Sinkhorn-Knopp for Trust: Why AI Safety Needs Doubly Stochastic Matrices

A robot builds trust in your kitchen. Over days of interaction, it learns that this context -- morning light, your voice, the sound of the kettle -- is safe and familiar. Coherence accumulates. The robot relaxes its behavioural envelope. Gentle servo movements, warmer LED colour, shorter reaction latency.

Then you carry it to the hallway.

How much of that kitchen trust should transfer? This is the trust transfer problem, and every possible answer except one is wrong.

Three Wrong Answers

Copy all trust. Kitchen coherence of 0.85 becomes hallway coherence of 0.85. This violates conservation. Trust was earned in one context and now exists in two. An adversary finds one easy context, maxes out coherence, and carries it everywhere. The system has no memory of where trust was earned.

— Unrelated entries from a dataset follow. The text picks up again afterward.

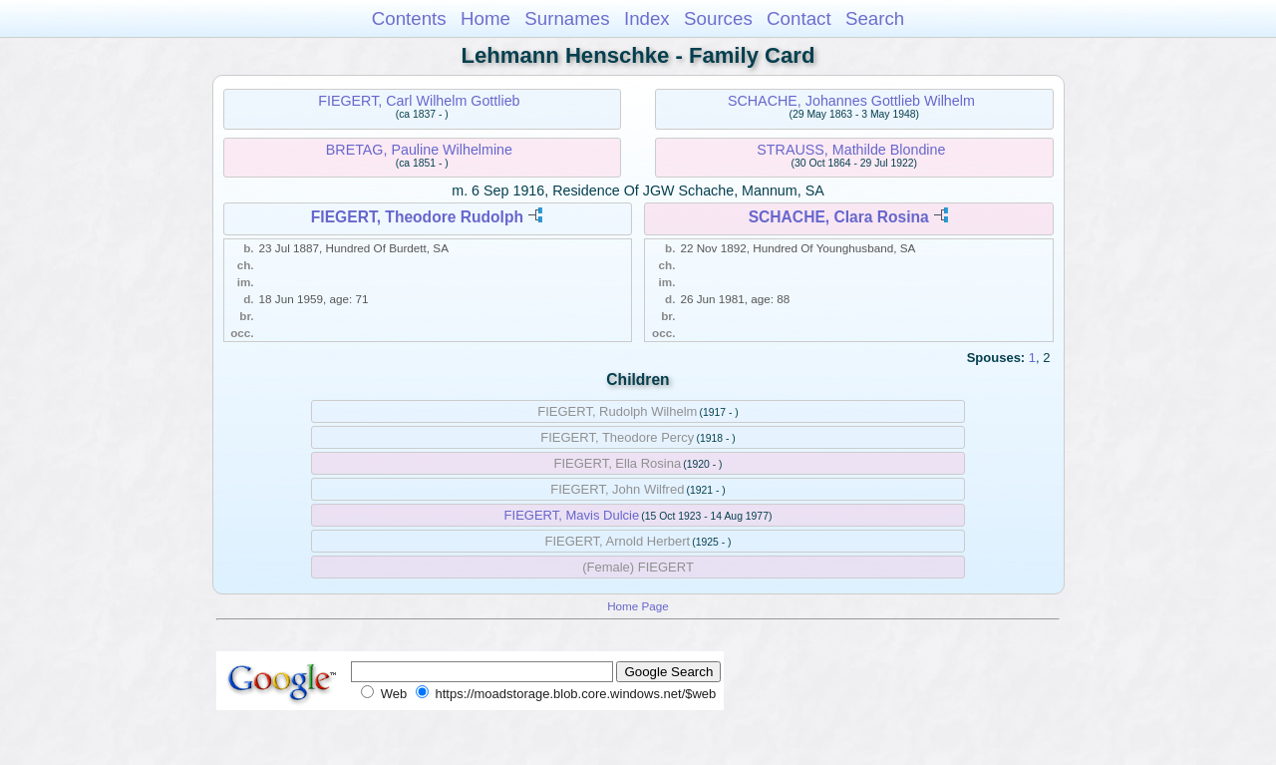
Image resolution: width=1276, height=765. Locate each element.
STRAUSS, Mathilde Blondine (851, 150)
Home (485, 18)
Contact (799, 18)
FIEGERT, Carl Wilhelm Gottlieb (418, 101)
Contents (409, 18)
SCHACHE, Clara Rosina (839, 216)
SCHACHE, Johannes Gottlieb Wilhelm (851, 101)
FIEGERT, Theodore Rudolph (417, 216)
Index (647, 18)
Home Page (638, 605)
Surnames (566, 18)
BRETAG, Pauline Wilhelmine (419, 150)
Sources (718, 18)
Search (874, 18)
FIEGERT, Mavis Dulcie (572, 515)
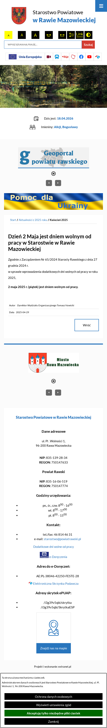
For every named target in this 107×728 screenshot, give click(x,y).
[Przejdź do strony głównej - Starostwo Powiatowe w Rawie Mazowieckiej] (54, 16)
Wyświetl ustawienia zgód (53, 705)
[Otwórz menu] (101, 6)
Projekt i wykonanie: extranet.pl (52, 666)
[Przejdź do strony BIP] (65, 57)
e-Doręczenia (53, 557)
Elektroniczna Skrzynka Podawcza (53, 583)
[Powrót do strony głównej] (13, 220)
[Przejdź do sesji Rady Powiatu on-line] (49, 57)
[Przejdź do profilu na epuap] (98, 57)
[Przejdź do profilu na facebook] (81, 57)
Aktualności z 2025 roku (33, 220)
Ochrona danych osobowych (53, 696)
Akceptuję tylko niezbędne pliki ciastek (53, 713)
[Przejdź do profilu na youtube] (89, 57)
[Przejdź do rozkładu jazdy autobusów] (57, 57)
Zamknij (53, 721)
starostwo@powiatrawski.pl (62, 539)
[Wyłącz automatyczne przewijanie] (53, 173)
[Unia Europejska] (25, 57)
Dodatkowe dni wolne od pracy (53, 546)
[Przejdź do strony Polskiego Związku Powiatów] (73, 57)
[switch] (49, 35)
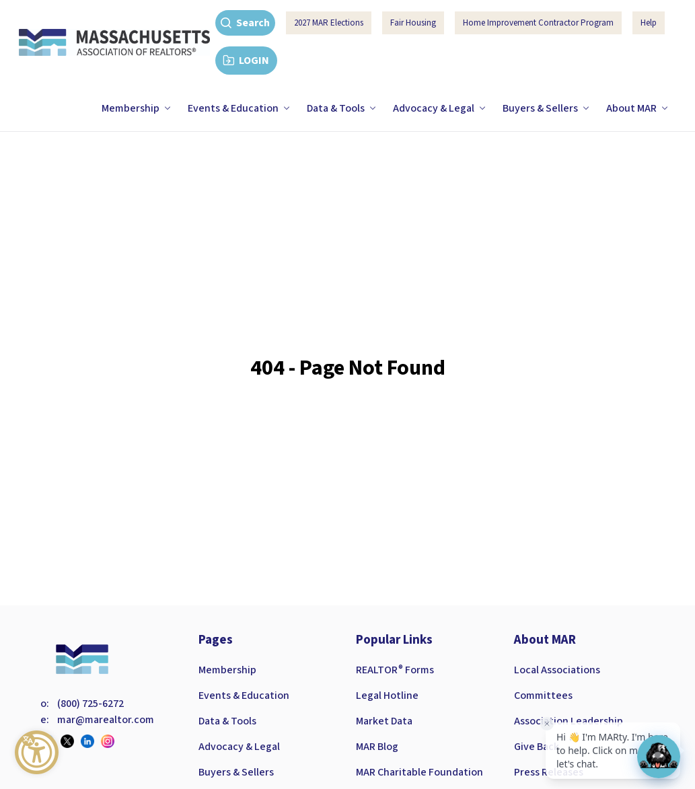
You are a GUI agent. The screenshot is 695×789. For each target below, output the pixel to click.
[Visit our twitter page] (71, 741)
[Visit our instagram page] (111, 741)
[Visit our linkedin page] (91, 741)
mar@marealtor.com (105, 719)
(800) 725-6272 (90, 703)
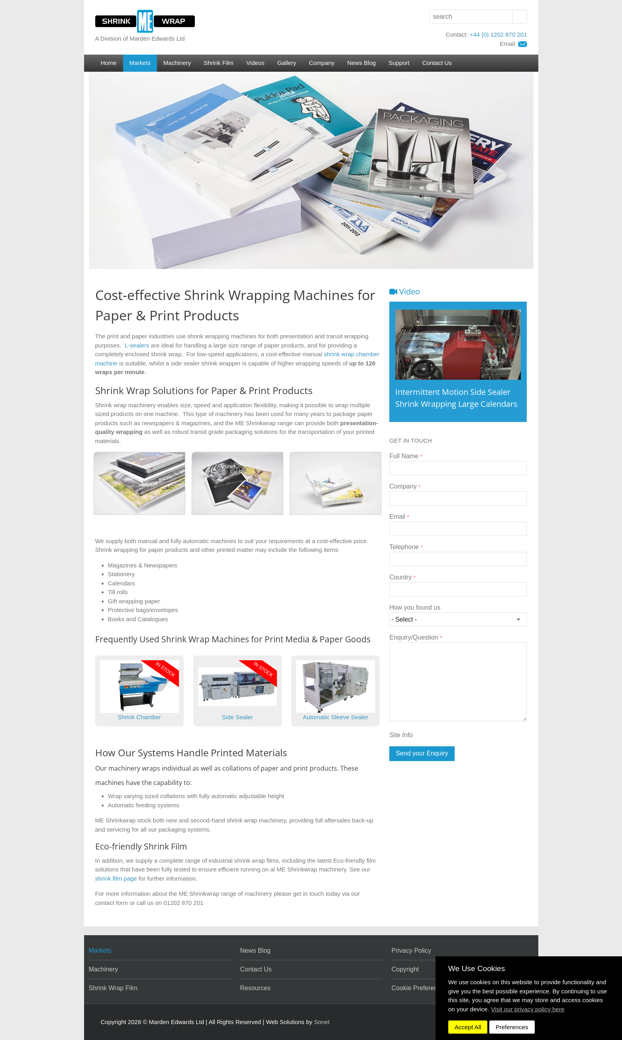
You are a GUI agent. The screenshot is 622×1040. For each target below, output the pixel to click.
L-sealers (137, 345)
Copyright (405, 969)
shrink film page (116, 878)
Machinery (177, 62)
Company (321, 62)
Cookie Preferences (420, 988)
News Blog (361, 62)
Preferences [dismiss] (512, 1027)
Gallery (286, 62)
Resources (255, 988)
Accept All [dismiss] (468, 1027)
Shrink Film (218, 62)
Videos (255, 62)
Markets (140, 62)
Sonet (322, 1021)
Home (109, 62)
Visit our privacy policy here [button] (528, 1009)
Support (399, 62)
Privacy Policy (412, 950)
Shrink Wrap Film (113, 988)
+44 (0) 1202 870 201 (498, 34)
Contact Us (437, 62)
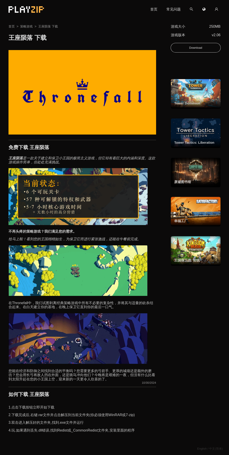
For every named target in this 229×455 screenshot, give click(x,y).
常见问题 (173, 9)
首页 (153, 9)
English (202, 448)
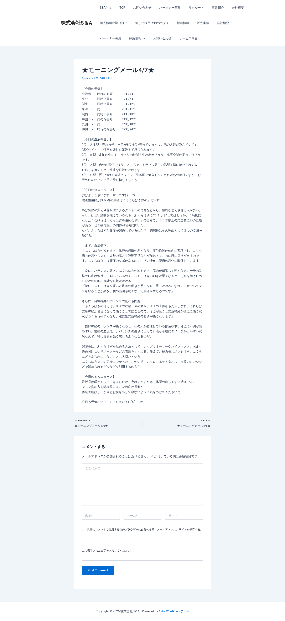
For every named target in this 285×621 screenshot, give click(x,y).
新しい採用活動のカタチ (150, 23)
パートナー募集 (164, 7)
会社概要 (228, 7)
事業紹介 (209, 7)
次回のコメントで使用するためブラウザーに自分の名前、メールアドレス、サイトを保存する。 (145, 530)
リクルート (189, 7)
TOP (120, 7)
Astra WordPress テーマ (174, 611)
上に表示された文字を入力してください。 (107, 550)
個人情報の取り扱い (113, 23)
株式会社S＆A (76, 23)
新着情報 (179, 23)
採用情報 (107, 38)
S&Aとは (105, 7)
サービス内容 (155, 38)
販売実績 (197, 23)
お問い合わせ (138, 7)
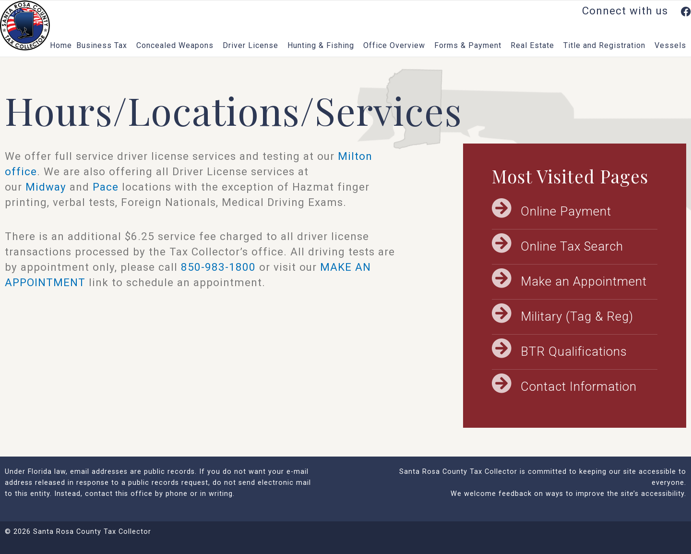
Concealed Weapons (177, 45)
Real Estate (535, 45)
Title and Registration (606, 45)
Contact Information (579, 386)
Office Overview (396, 45)
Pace (106, 187)
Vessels (673, 45)
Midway (45, 187)
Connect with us (636, 10)
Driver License (253, 45)
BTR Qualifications (574, 351)
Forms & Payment (470, 45)
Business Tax (104, 45)
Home (61, 45)
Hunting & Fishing (323, 45)
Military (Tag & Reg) (577, 316)
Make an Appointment (584, 281)
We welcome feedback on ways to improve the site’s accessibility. (568, 494)
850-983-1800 (218, 267)
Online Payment (566, 211)
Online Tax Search (572, 246)
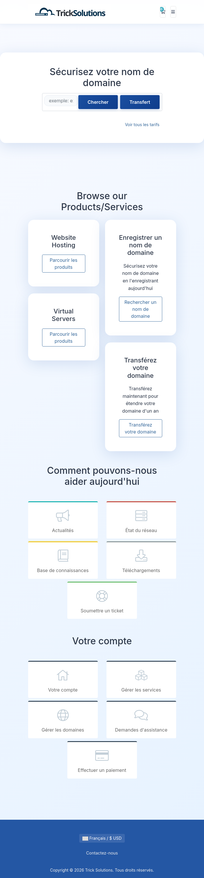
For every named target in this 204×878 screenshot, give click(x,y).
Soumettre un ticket (102, 601)
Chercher (98, 102)
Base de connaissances (63, 560)
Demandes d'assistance (141, 720)
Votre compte (63, 680)
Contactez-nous (102, 852)
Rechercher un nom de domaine (140, 309)
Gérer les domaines (63, 720)
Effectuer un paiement (102, 760)
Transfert (139, 102)
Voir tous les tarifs (142, 124)
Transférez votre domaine (140, 428)
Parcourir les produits (63, 263)
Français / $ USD (102, 838)
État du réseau (141, 520)
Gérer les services (141, 680)
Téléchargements (141, 560)
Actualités (63, 520)
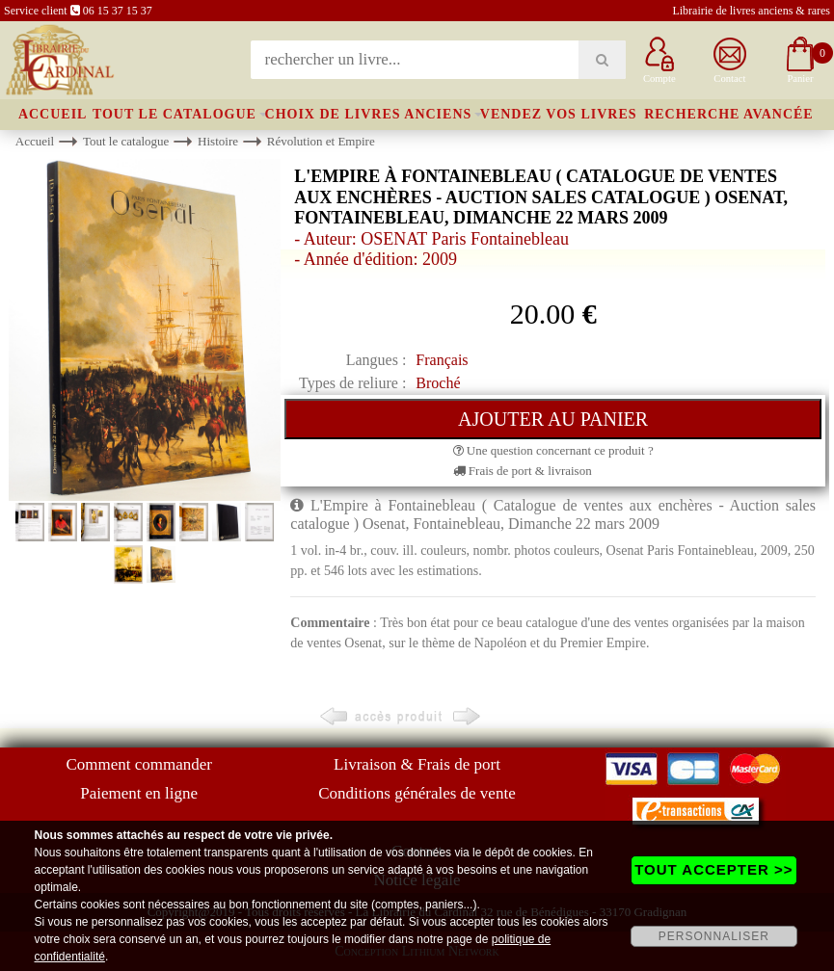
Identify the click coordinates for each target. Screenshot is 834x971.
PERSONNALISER (714, 936)
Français (442, 360)
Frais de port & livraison (522, 470)
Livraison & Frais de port (417, 764)
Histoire (218, 141)
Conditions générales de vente (416, 793)
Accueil (53, 114)
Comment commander (139, 764)
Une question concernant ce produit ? (553, 450)
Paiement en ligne (139, 793)
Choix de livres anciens (368, 114)
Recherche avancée (729, 114)
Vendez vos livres (558, 114)
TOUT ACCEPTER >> (713, 869)
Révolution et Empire (321, 141)
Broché (438, 383)
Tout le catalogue (174, 114)
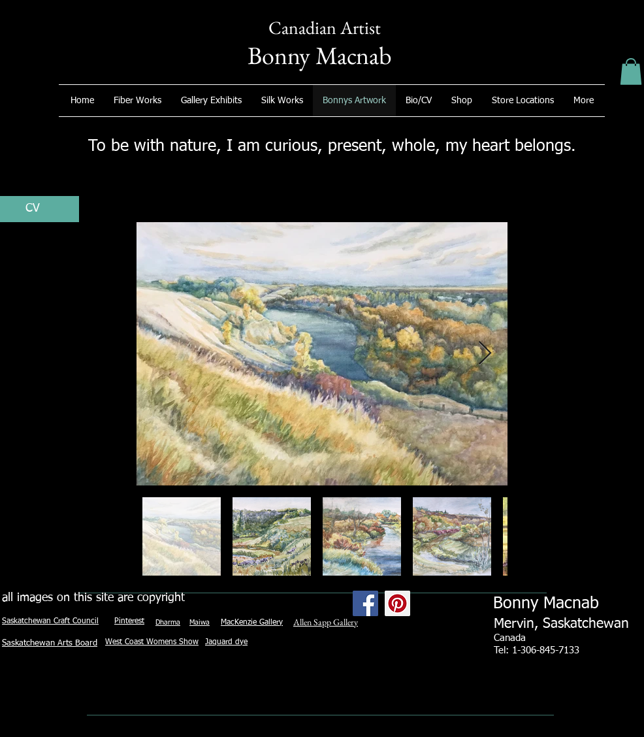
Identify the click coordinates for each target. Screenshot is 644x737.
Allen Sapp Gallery (325, 622)
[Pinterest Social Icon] (397, 603)
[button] (631, 71)
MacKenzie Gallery (252, 623)
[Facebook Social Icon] (365, 603)
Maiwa (199, 622)
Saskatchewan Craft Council (50, 621)
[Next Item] (484, 354)
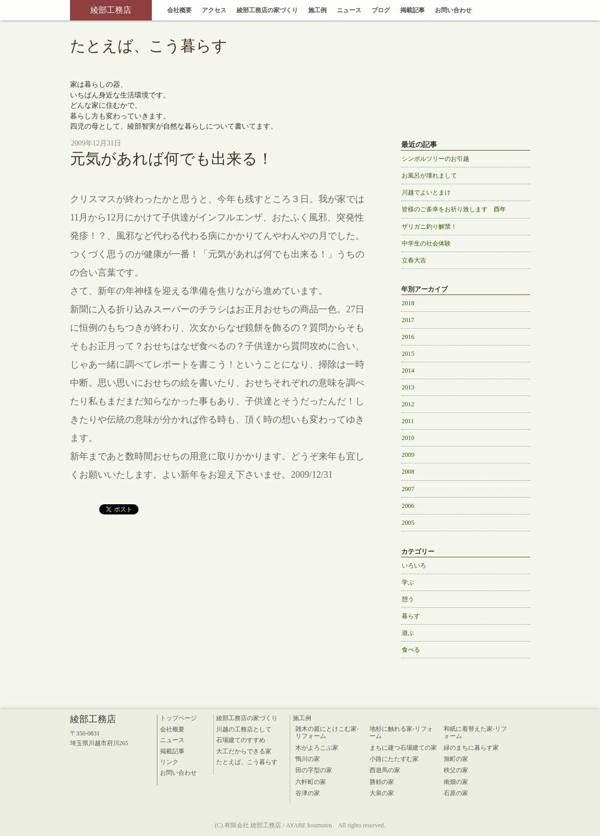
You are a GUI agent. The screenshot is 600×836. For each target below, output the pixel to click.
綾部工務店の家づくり (267, 10)
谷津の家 (307, 793)
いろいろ (414, 565)
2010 (408, 437)
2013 (408, 387)
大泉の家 (382, 793)
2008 (408, 471)
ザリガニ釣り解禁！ (429, 226)
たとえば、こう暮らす (247, 762)
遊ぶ (408, 632)
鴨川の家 (307, 759)
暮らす (411, 616)
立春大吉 (414, 260)
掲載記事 (412, 10)
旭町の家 (456, 759)
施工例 (317, 10)
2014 (408, 370)
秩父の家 (456, 770)
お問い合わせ (453, 10)
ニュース (349, 10)
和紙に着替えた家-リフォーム (475, 732)
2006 (408, 505)
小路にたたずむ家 (394, 759)
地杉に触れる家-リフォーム (401, 732)
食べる (411, 649)
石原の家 (456, 793)
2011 (408, 421)
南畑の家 (456, 781)
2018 (408, 303)
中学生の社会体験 (426, 243)
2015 (408, 353)
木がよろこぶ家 (316, 747)
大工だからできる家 (243, 751)
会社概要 (179, 10)
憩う (408, 599)
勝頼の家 (382, 781)
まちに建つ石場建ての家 (403, 747)
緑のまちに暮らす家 (471, 747)
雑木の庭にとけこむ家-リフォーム (327, 732)
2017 (408, 320)
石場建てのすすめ (240, 740)
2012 (408, 404)
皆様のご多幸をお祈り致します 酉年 (454, 209)
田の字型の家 (313, 770)
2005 (408, 522)
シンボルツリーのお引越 (435, 158)
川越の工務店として (243, 729)
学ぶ (408, 582)
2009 (408, 454)
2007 (408, 489)
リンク (169, 762)
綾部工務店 (110, 10)
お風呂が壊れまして (429, 175)
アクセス (214, 10)
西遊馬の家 (385, 770)
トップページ (178, 718)
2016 (408, 336)
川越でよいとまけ (426, 192)
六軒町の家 (310, 781)
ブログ (381, 10)
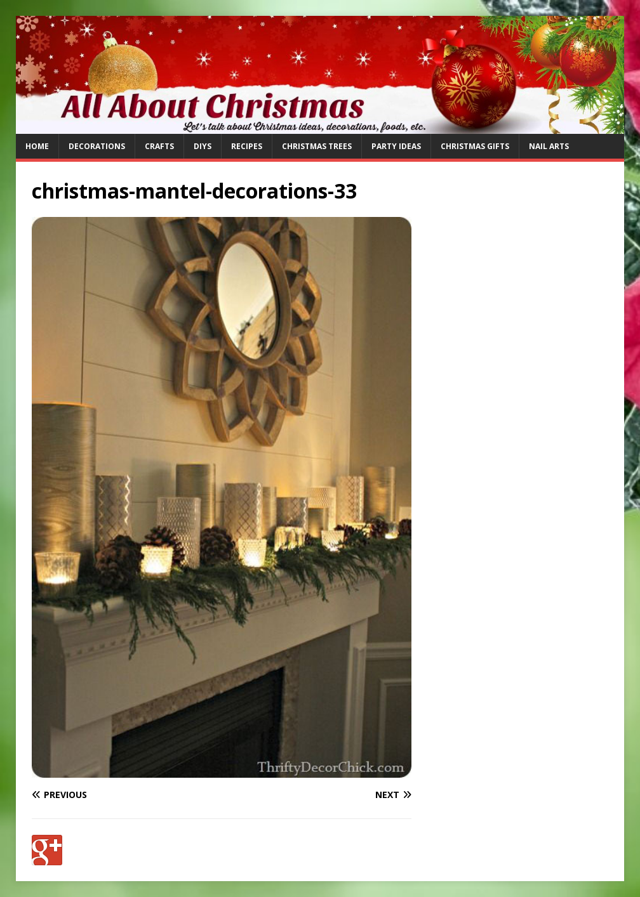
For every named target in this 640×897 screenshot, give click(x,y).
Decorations (97, 146)
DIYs (202, 146)
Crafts (159, 146)
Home (37, 146)
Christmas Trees (317, 146)
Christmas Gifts (475, 146)
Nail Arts (549, 146)
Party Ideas (396, 146)
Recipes (246, 146)
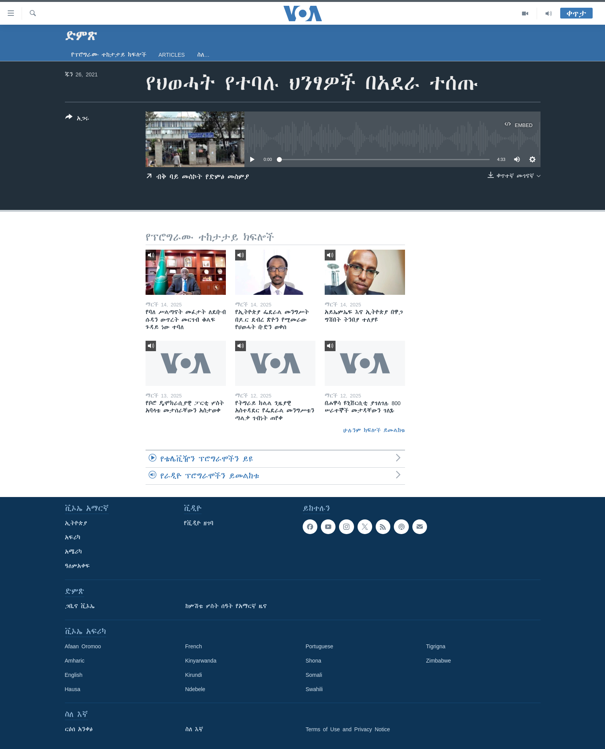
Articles (172, 54)
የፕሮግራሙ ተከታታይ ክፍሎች (108, 54)
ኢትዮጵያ (76, 523)
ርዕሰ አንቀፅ (79, 729)
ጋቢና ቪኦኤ (80, 606)
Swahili (314, 689)
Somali (314, 674)
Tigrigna (436, 646)
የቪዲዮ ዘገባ (199, 523)
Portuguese (320, 646)
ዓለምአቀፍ (77, 566)
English (74, 674)
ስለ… (203, 54)
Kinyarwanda (201, 660)
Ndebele (195, 689)
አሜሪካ (73, 551)
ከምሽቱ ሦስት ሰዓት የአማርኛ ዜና (226, 606)
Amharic (75, 660)
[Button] (77, 119)
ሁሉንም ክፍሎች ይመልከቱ (374, 430)
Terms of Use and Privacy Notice (348, 729)
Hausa (72, 689)
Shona (313, 660)
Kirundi (193, 674)
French (193, 646)
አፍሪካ (72, 537)
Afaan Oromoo (83, 646)
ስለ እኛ (194, 729)
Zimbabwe (438, 660)
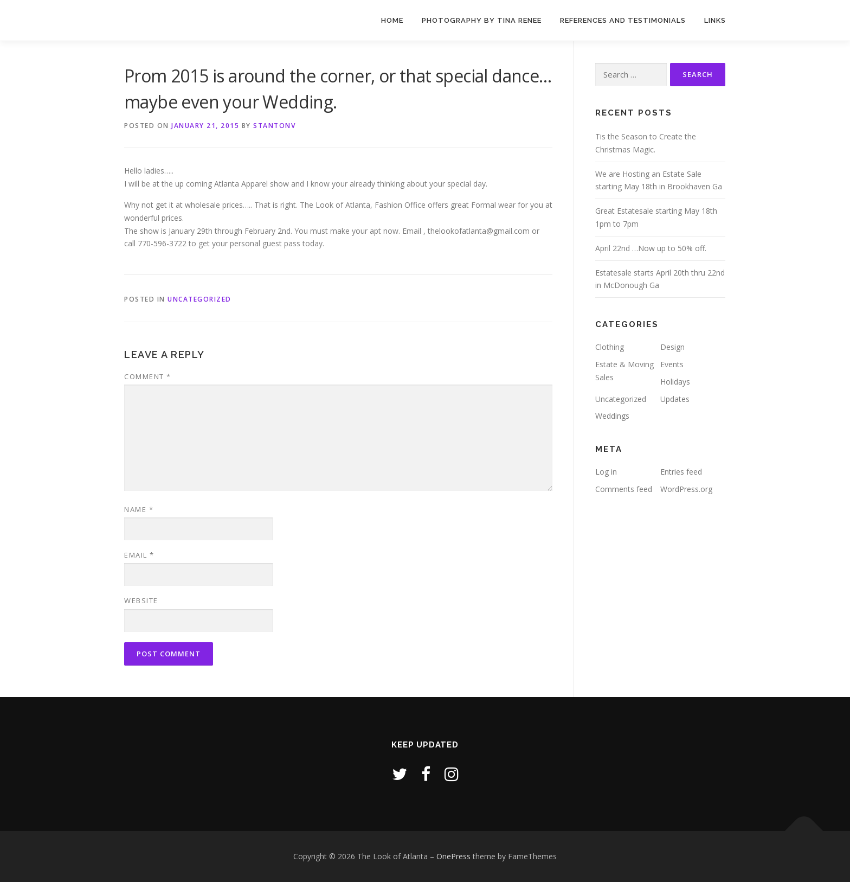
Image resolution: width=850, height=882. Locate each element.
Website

Copy no trust. Kitchen coherence of 0.85 stays in the kitchen. Hallway starts at 0.0. This is safe but useless. Every room is a cold start. The robot never generalises. A person who is trusted in the kitchen must re-earn trust from zero in every new room. Users return the robot after a week.

Weighted average. Transfer some fraction of kitchen trust to the hallway. Kitchen 0.85, transfer weight 0.5, hallway receives 0.425. This sounds reasonable until you ask: where did the hallway trust come from? If the hallway had 0.1 coherence and now has 0.425, trust was amplified. Not created from nothing -- borrowed from the kitchen -- but the hallway now shows more trust than was earned there. A chain of transfers across many contexts can pump trust upward through the network.

Each approach fails on a different safety property. Copy-all creates trust. Copy-none prevents generalisation. Averaging amplifies trust. There is exactly one mathematical structure that generalises safely: the doubly stochastic matrix.

Doubly Stochastic Matrices

A matrix M is doubly stochastic if:

M_ij >= 0           for all i, j  (non-negative)
sum_j M_ij = 1      for all i     (row sums equal 1)
sum_i M_ij = 1      for all j     (column sums equal 1)

Row sums equal 1: the total trust leaving any context is bounded. You cannot export more trust than you have. This is conservation from the source side.

Column sums equal 1: the total trust arriving at any context is bounded. No context can receive more trust than exists in the system. This is conservation from the destination side.

Together, these two constraints mean that the doubly stochastic matrix is a redistribution. It moves trust around but cannot create it, cannot destroy it, and cannot concentrate it. The total trust in the system is invariant under application of a doubly stochastic matrix.

Proof (trust conservation). Let x be a vector of coherence values across n contexts. Let M be doubly stochastic. The new coherence vector is Mx.

sum_i (Mx)_i = sum_i sum_j M_ij x_j
             = sum_j x_j sum_i M_ij
             = sum_j x_j * 1
             = sum_j x_j

Total coherence is preserved. QED.

This is not a design choice. It is the only matrix structure with this property. Any non-negative matrix with row sums greater than 1 creates trust. Any with column sums greater than 1 amplifies trust. Any with row or column sums less than 1 destroys trust (which is safe but overly conservative). Exact conservation requires exact double stochasticity.

The Spectral Guarantee

A doubly stochastic matrix has spectral radius exactly 1. The vector of all ones is an eigenvector with eigenvalue 1. By the Perron-Frobenius theorem for non-negative matrices, no eigenvalue has modulus greater than 1.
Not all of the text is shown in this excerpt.